But the Raptors under discussion play another game — baseball — and they’re based not in Toronto but in Ridgefield, Wash., a small centre near the Washington-Oregon border which claims fewer than 10,000 residents in its Wikipedia profile. Edmonton — officially labeled the Riverhawks — is now a partner in the West Coast League, which develops college players and has seen several top prospects selected in recent Major League Baseball drafts.

Also joining this week are teams based in Kamloops and Nanaimo, bringing the British Columbia contingent to four teams. Victoria and Kelowna were already members of what now is a 15-team organization.

Teams currently occupy Yakima, Wenatchee, Walla Walla and Port Angeles in Washington, as well as Bend, Corvallis and other communities in Oregon.

The city of Edmonton confirmed months ago that the Edmonton Prospects of the Western Canadian Baseball League would not be returning to Re/Max Field. Several years of association with Pat Cassidy and the Prospects had led to difficult feelings on both sides.

The Prospects are developing a new facility in Stony Plain. It will be ready for competition in 2022. Cassidy has said his team will find another place to play in 2021. All comments on next year and beyond are based, of course, on the progress of local, provincial and national fights against COVID.

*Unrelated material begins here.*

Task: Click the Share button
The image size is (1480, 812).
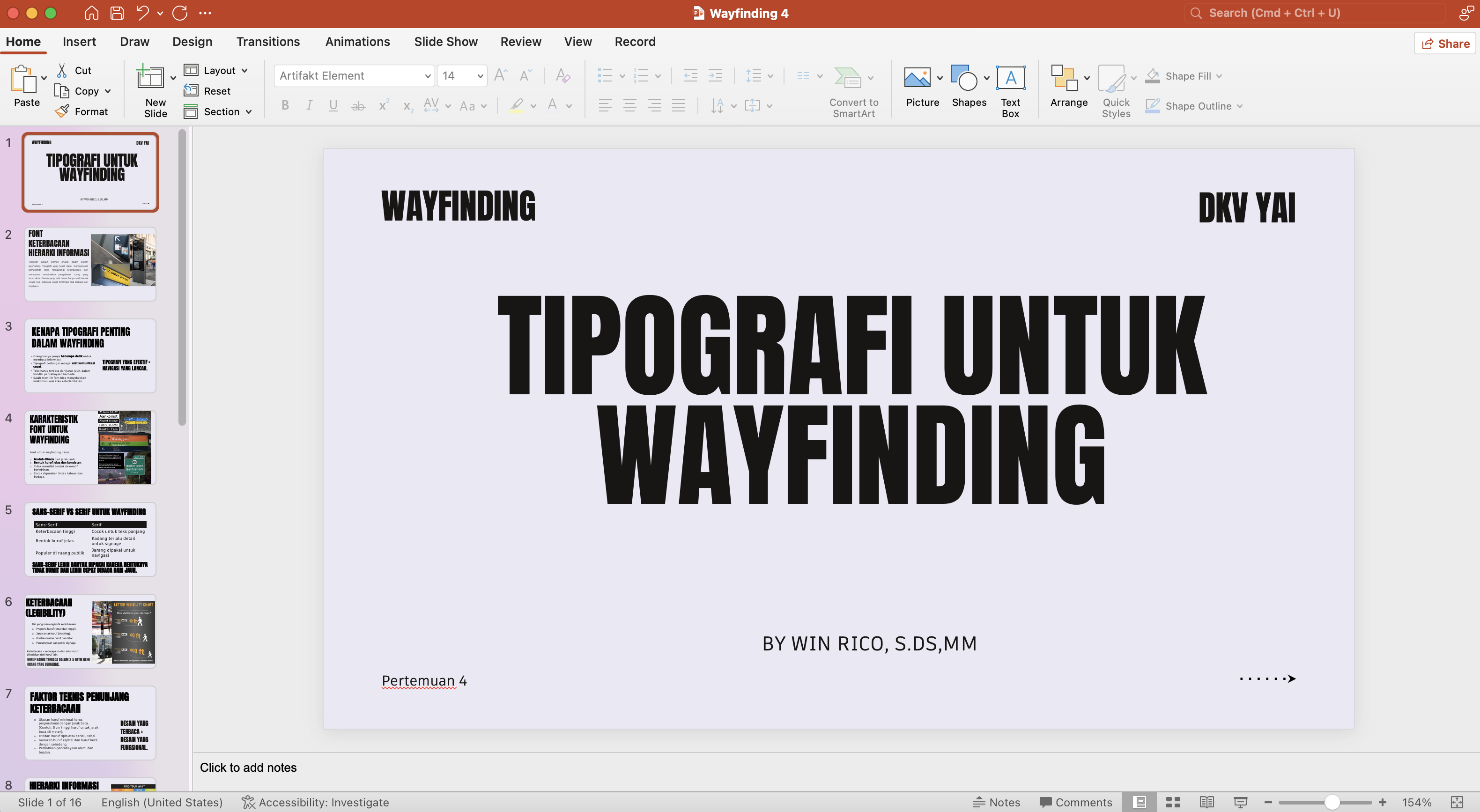Action: (1445, 44)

Randy Gregg, the former Edmonton Oilers defenceman who led the new group’s campaign to function in Re/Max Field, unveiled his new organization at a well-attended news conference and said several options concerning the WCBL were considered but “there were continuing roadblocks.”

During months of negotiation, Gregg and his supporters did not communicate with the public. Neither did city council. “When you sign a non-disclosure agreement, you have to abide by it. Your signature has to mean something,” he said.

Gregg insisted the Riverhawks organization has no ill feelings about the WCBL. “It might have worked well,” he said. A few casual remarks were made about the potential value to this entire region if both the WCBL and the WCL are profitable.

The Edmonton approach includes sharing in travel costs for existing West Coast League teams. Similar situations made it difficult for a pair of so-called “independent” teams to operate in the years after the Edmonton Trappers were sold and Edmonton had no significant baseball.

Gregg is convinced the new load of travel costs will not be insurmountable. The Riverhawks are a collection of 28 contributors. He also pointed out that at least a couple of Edmonton’s new partners are owned or controlled by owners with major-league connections.’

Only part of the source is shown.